Exercise description: Each line in the material below, starting at the one that contains "Click the 保養が導く奇跡 skill icon" and ending at the one that contains "This screenshot has width=806, height=532.", should be repeated exactly; the pictures should not.

Data provided:
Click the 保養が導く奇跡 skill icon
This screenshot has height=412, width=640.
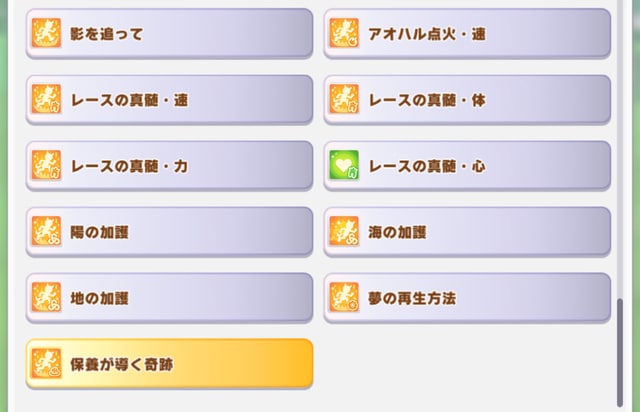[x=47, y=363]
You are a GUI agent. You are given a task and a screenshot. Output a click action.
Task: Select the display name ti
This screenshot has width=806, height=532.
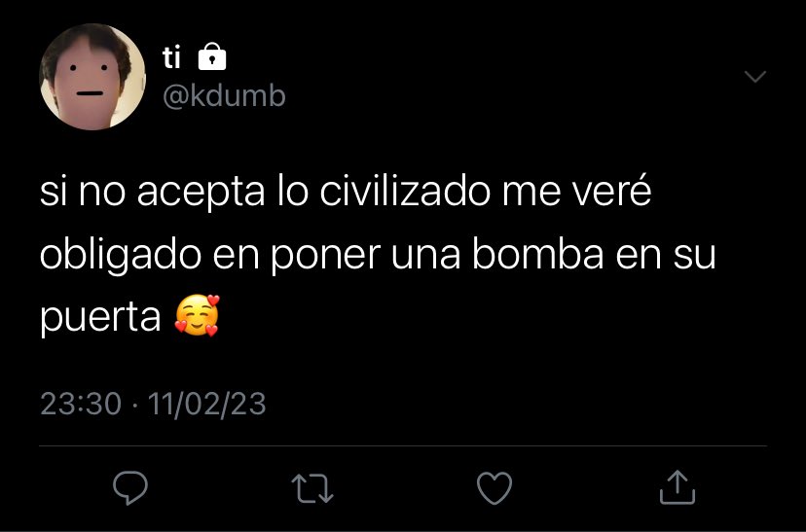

---

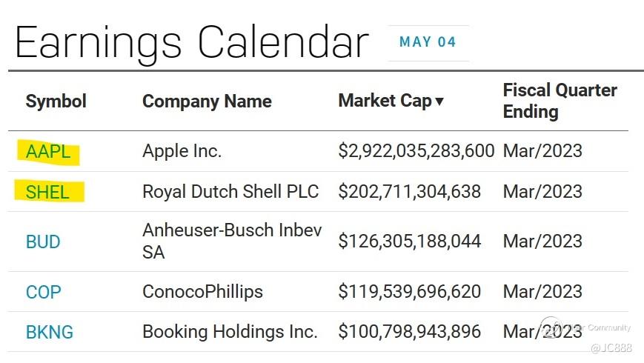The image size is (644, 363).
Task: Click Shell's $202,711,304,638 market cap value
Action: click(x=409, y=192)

...

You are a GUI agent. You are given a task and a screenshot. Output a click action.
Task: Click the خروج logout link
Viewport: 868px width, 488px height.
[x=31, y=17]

Exercise answer:
Click the 保養が導く奇跡 skill icon
This screenshot has height=412, width=640.
[x=47, y=363]
You are a GUI agent. You are given a task and a screenshot. Output a click action.
Task: Select the display name ti
This screenshot has width=806, height=532.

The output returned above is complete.